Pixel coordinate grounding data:
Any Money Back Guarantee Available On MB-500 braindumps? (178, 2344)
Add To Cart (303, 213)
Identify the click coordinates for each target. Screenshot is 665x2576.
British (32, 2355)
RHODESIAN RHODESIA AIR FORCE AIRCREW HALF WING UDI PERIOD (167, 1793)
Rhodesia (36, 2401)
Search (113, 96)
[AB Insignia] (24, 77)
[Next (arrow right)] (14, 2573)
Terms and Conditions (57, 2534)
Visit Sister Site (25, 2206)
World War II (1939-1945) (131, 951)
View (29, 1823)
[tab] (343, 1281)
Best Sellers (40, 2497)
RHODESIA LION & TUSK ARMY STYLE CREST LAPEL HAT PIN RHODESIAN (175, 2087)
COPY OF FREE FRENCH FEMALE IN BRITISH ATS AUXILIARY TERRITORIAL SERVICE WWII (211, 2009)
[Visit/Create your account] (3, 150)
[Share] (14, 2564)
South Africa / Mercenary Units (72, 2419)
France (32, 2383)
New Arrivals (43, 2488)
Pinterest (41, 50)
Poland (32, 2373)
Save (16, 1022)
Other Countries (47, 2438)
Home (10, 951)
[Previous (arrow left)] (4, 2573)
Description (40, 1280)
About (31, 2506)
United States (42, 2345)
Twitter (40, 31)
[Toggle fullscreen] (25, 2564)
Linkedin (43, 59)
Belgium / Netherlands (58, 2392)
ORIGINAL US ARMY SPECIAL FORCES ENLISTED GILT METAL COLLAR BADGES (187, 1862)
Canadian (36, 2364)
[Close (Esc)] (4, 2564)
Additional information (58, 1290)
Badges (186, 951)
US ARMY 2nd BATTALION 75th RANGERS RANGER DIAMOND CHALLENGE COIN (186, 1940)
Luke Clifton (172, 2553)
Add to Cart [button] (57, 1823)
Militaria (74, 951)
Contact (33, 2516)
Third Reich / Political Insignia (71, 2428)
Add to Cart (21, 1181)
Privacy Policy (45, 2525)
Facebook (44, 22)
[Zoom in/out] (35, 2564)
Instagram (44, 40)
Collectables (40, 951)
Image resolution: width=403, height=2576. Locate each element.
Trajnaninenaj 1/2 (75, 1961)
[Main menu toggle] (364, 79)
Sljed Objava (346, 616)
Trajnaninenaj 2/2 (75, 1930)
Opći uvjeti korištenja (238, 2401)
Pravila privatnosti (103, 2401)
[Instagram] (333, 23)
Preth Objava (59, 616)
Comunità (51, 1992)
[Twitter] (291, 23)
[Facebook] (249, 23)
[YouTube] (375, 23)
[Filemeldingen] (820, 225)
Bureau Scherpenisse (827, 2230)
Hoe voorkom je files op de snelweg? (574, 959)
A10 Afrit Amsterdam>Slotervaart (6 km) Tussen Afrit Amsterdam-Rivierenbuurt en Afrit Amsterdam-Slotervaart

__Exercise brief__:
Set down verbatim only the lines between the start of the data above and the line with "Best Sellers (40, 2497)", both boundaries included.

__Reply__:
Any Money Back Guarantee Available On MB-500 braindumps? (178, 2344)
Add To Cart (303, 213)
Identify the click coordinates for each target. Screenshot is 665x2576.
British (32, 2355)
RHODESIAN RHODESIA AIR FORCE AIRCREW HALF WING UDI PERIOD (167, 1793)
Rhodesia (36, 2401)
Search (113, 96)
[AB Insignia] (24, 77)
[Next (arrow right)] (14, 2573)
Terms and Conditions (57, 2534)
Visit Sister Site (25, 2206)
World War II (1939-1945) (131, 951)
View (29, 1823)
[tab] (343, 1281)
Best Sellers (40, 2497)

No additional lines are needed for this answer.